I always use this vanilla bean paste in my baking. I rarely never use the extract anymore. It's not cheap, but it does go a long way and I think the flavor is so much better than the extract. And it is more shelf-stable than vanilla beans which dry out pretty quickly.

And don't neglect the sprinkle of finishing salt when the cookies come out of oven - that salty sweet taste on your tongue is part of what makes these cookies so special!

Once you brown the butter, the rest of the dough gets mixed by hand in a mixing bowl, for minimum clean-up and maximum ease.

This is a great recipe for fall when your egg production has fallen off a bit, because it only calls for one egg! 

And it's a great basic cookie recipe that you can modify easily by swapping in white chocolate for the chips, using pecans instead of walnuts, or even adding coconut flakes.

(scroll down for the printable recipe card)

Chocolate Walnut Oatmeal Cookies

Makes about 2 dozen cookies.

1 stick (1/2 cup) unsalted butter
1 cup all-purpose flour
1/2 teaspoon baking soda
1/4 teaspoon kosher salt
1/2 cup packed light brown sugar
1 egg
1 tablespoon vanilla bean paste
1 1/4 cup old-fashioned rolled oats
1 cup chocolate chips
1/2  cup chopped walnuts
Flaky sea salt for sprinkling, like Saltverk

Preheat the oven to 350F with the rack in the middle of the oven. Line two baking sheets with parchment or silicone sheets.

Add the butter to a medium skillet over a medium flame, and heat until the butter melts and begins to brown on the bottom, stirring occasionally. about 3 or 4 minutes. 

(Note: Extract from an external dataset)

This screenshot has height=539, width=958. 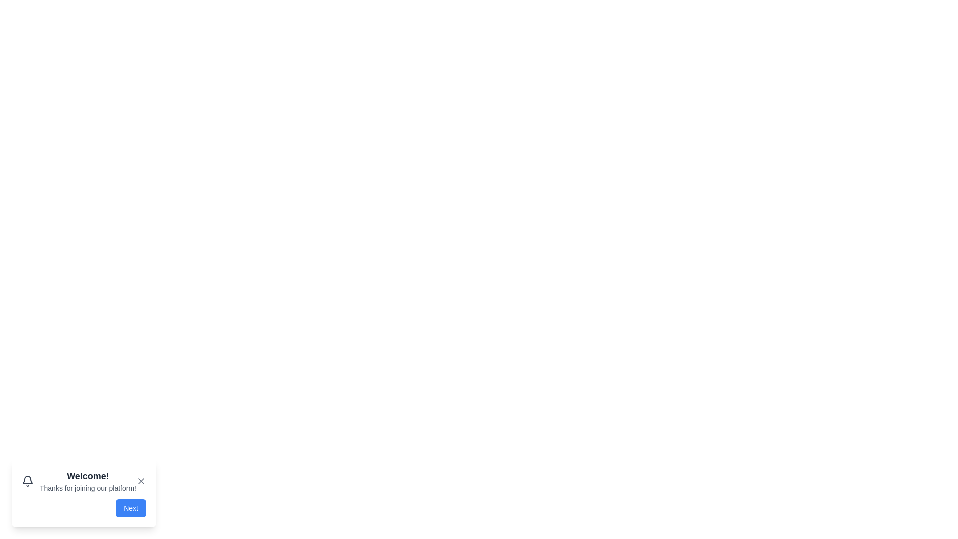 What do you see at coordinates (130, 508) in the screenshot?
I see `the 'Next' button to navigate to the next notification` at bounding box center [130, 508].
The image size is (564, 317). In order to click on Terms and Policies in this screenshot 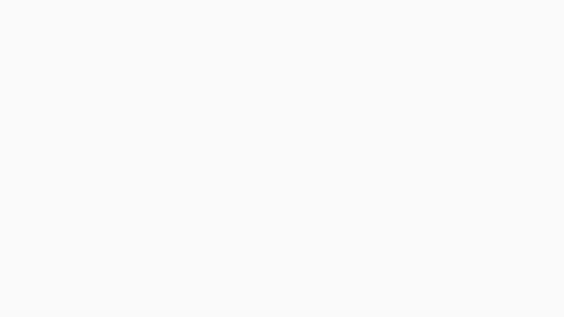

Remove the pan from the heat and let cool while you whisk the flour, baking soda and salt in a small bowl.

Pour the browned butter into a large mixing bowl, scraping the pan with a rubber spatula to get all browned bits. 

Whisk in the brown sugar, egg and vanilla, and mix until smooth and there are no lumps.  Stir in the flour mixture, oats, chocolate and walnuts. 

Scoop the dough out onto the parchment-lined baking sheets using a rounded tablespoon or a small ice cream scoop, and set them 2 inches apart. Press down slightly on each ball to flatten it. 

Bake the cookies until the edges are set and just slightly starting to brown, about 11 minutes. 

Remove the cookies, sprinkle with the flaked sea salt, and let them cool on the sheets for a few minutes, then use a spatula to move them to wire racks. 

Enjoy slightly warm. Store leftovers in an airtight container for up to 5 days.